L'Union africaine doit cesser de traîner les pieds et prendre des mesures concrètes afin de créer ce tribunal. Elle doit notamment recueillir et préserver les éléments de preuve avant qu'ils ne disparaissent et que les souvenirs des témoins ne s'estompent.

Elizabeth Deng, chercheuse sur le Soudan du Sud au sein d'Amnesty International

Pendant et depuis les récents combats qui ont opposé les forces armées du gouvernement à celles de l’opposition, les civils ont une nouvelle fois été victimes d’homicides, de viols et d’autres formes de violence sexuelle, et ont vu leurs biens pillés et détruits.

« Les combats qui ont éclaté à Djouba et ailleurs ne sont que la dernière vague d’un cycle de violence alimenté par l’impunité. Aucune paix durable ne sera possible tant que rien n’est fait pour garantir l’obligation de rendre des comptes pour les graves crimes commis par le passé, a déclaré Sheila Muwanga, vice-présidente de la FIDH.
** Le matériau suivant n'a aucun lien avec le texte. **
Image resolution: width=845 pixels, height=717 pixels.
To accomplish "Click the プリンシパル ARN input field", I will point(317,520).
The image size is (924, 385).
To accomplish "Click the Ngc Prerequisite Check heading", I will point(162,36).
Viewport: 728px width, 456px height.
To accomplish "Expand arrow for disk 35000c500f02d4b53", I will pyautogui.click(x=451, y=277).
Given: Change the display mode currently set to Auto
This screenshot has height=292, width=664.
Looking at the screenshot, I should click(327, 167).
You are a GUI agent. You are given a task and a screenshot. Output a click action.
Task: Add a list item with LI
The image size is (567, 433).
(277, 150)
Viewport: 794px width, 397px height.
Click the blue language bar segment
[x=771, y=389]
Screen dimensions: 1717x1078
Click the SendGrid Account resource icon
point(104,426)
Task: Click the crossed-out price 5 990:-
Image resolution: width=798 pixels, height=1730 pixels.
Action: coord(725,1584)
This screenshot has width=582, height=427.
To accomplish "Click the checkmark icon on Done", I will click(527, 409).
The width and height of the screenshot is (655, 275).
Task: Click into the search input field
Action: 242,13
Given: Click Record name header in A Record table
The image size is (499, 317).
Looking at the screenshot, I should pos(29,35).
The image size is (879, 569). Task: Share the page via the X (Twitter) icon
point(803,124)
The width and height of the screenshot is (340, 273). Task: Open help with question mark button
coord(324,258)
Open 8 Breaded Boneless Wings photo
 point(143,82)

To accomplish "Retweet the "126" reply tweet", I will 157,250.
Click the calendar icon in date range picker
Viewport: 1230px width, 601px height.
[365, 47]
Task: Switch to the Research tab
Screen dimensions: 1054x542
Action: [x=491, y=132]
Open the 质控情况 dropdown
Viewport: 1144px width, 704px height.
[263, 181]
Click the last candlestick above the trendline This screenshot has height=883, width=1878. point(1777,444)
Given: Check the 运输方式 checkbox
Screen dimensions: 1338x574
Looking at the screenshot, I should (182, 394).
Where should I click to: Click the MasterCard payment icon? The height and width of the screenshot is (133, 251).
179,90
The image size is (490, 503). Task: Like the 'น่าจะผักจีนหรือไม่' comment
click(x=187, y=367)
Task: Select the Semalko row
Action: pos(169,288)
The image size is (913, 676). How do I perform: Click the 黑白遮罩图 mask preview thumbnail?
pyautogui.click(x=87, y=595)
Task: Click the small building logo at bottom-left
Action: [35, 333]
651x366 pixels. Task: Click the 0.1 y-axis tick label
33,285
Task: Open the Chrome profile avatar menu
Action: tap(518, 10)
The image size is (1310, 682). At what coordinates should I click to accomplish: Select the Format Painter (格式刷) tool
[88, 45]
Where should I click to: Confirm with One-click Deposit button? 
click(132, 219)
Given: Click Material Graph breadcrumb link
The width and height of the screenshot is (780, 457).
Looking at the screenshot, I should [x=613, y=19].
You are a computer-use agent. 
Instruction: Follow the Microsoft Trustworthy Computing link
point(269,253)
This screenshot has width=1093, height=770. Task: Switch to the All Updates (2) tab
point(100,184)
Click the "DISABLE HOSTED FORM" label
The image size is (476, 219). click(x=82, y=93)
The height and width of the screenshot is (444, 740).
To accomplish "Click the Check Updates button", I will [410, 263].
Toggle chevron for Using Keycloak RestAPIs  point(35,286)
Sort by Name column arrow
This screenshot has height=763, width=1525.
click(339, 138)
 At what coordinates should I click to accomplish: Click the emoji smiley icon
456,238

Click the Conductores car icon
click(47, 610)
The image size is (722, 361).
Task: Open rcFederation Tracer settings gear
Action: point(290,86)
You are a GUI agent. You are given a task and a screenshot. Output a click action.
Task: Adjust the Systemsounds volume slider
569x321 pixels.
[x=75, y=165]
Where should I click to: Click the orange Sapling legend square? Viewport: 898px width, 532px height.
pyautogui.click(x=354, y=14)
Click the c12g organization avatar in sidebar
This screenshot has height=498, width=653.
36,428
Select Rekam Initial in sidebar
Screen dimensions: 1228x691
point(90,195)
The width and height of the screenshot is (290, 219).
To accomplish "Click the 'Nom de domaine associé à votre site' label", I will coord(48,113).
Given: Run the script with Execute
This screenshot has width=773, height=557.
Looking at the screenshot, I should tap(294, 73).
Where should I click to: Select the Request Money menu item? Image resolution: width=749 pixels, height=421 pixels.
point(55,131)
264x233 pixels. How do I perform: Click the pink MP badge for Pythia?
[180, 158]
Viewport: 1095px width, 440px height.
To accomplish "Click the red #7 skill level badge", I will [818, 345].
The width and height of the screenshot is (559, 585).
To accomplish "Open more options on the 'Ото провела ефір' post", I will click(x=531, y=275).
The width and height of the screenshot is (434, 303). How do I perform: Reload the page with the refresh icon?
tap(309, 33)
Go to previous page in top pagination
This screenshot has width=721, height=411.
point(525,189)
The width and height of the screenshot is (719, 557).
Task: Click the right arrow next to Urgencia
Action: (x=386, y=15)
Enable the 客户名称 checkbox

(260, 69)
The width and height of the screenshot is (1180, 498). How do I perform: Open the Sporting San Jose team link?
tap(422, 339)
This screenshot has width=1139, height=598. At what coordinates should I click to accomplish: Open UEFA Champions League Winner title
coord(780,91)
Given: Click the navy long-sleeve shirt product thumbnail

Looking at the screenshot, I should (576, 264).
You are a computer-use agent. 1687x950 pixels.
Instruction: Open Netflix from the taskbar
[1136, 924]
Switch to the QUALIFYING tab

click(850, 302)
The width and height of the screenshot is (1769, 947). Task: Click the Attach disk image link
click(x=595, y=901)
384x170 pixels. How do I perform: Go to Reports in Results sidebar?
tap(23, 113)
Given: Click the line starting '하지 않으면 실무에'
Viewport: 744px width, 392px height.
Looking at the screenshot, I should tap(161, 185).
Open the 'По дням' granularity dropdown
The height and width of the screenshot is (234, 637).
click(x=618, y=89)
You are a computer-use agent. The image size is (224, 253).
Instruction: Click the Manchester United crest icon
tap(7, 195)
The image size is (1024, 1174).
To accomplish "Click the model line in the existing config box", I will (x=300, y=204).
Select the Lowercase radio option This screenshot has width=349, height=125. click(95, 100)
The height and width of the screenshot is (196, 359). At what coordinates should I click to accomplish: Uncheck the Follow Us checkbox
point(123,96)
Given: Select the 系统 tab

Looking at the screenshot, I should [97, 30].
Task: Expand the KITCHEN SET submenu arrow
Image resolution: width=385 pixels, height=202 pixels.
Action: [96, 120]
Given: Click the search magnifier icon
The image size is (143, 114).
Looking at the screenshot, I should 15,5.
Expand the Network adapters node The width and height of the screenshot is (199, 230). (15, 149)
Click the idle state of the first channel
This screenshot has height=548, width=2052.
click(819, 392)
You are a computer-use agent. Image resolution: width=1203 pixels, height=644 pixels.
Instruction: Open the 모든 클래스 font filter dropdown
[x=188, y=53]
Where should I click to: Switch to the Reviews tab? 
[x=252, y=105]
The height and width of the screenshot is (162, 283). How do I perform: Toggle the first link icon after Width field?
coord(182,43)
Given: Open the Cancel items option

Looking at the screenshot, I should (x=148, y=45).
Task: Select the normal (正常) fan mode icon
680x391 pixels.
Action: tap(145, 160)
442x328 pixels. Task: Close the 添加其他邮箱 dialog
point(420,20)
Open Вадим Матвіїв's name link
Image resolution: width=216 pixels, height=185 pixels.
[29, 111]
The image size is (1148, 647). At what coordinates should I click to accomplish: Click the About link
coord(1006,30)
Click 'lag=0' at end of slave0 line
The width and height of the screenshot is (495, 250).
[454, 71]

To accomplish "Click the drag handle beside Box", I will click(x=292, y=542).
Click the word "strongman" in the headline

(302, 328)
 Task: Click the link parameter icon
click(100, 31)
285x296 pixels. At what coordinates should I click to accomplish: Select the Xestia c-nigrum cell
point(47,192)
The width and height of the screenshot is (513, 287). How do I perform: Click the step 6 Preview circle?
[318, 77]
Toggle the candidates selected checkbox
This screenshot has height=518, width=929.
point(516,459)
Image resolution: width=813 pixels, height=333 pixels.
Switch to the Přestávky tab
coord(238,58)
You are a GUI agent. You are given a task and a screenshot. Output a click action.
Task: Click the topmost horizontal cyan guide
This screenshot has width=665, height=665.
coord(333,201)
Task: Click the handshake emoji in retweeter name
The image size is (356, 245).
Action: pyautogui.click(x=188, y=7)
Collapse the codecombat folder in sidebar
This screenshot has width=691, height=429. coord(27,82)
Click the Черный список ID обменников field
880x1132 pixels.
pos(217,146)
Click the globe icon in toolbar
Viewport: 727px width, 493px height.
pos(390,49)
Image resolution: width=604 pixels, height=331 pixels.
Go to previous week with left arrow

« L’Union africaine doit engager le dialogue avec les Sud-Soudanais, notamment avec la société civile, afin de définir la réglementation, les règles de procédure, la localisation et le personnel du tribunal. »

Amnesty International et la FIDH réaffirment que tous les auteurs présumés de crimes de droit international commis durant le conflit armé au Soudan du Sud doivent comparaître en justice dans le cadre de procès équitables, sans recourir à la peine de mort.

Elles demandent à l’UA de veiller à ce que le tribunal respecte les normes internationales en matière d’équité, s’inspire des meilleures pratiques d’autres tribunaux hybrides et spéciaux, inclue des Sud-Soudanais dans son personnel, prévoit la participation des victimes à tous les stades de la procédure et garantisse la protection des victimes et des témoins.

Complément d’information

La Commission d’enquête de l’UA sur le Soudan du Sud (AUCISS) a recommandé dans son rapport final publié en septembre 2015 la création d’un mécanisme juridique dirigé par l’Afrique, géré par l’Afrique et financé par l’Afrique, sous l’égide de l’Union africaine et avec le soutien de la communauté internationale, notamment des Nations unies, afin d’amener à rendre des comptes les personnes portant la plus grande responsabilité au plus haut niveau. Elle a ajouté : « Ce mécanisme doit inclure des juges et des avocats sud-soudanais. »

Les chefs d’État et de gouvernement du Conseil de paix et de sécurité de l’UA ont par la suite adhéré à la création du tribunal. Dans un communiqué de septembre 2015, le Conseil a demandé au président de la Commission de l’UA de prendre toutes les mesures nécessaires à la création du Tribunal hybride pour le Soudan du Sud, notamment en donnant des lignes directrices quant à la localisation de ce tribunal, son infrastructure, son financement et les mécanismes d’application, la jurisprudence applicable, le nombre et la composition des juges, les privilèges et immunités du personnel et toute autre question connexe.

Amnesty International et la FIDH ont recommandé à plusieurs reprises la création de mécanismes judiciaires au Soudan du Sud, notamment la mise sur pied d’un tribunal hybride chargé de juger les responsables de crimes internationaux et de prévenir de nouvelles violations du droit international humanitaire et relatif aux droits humains dans le pays.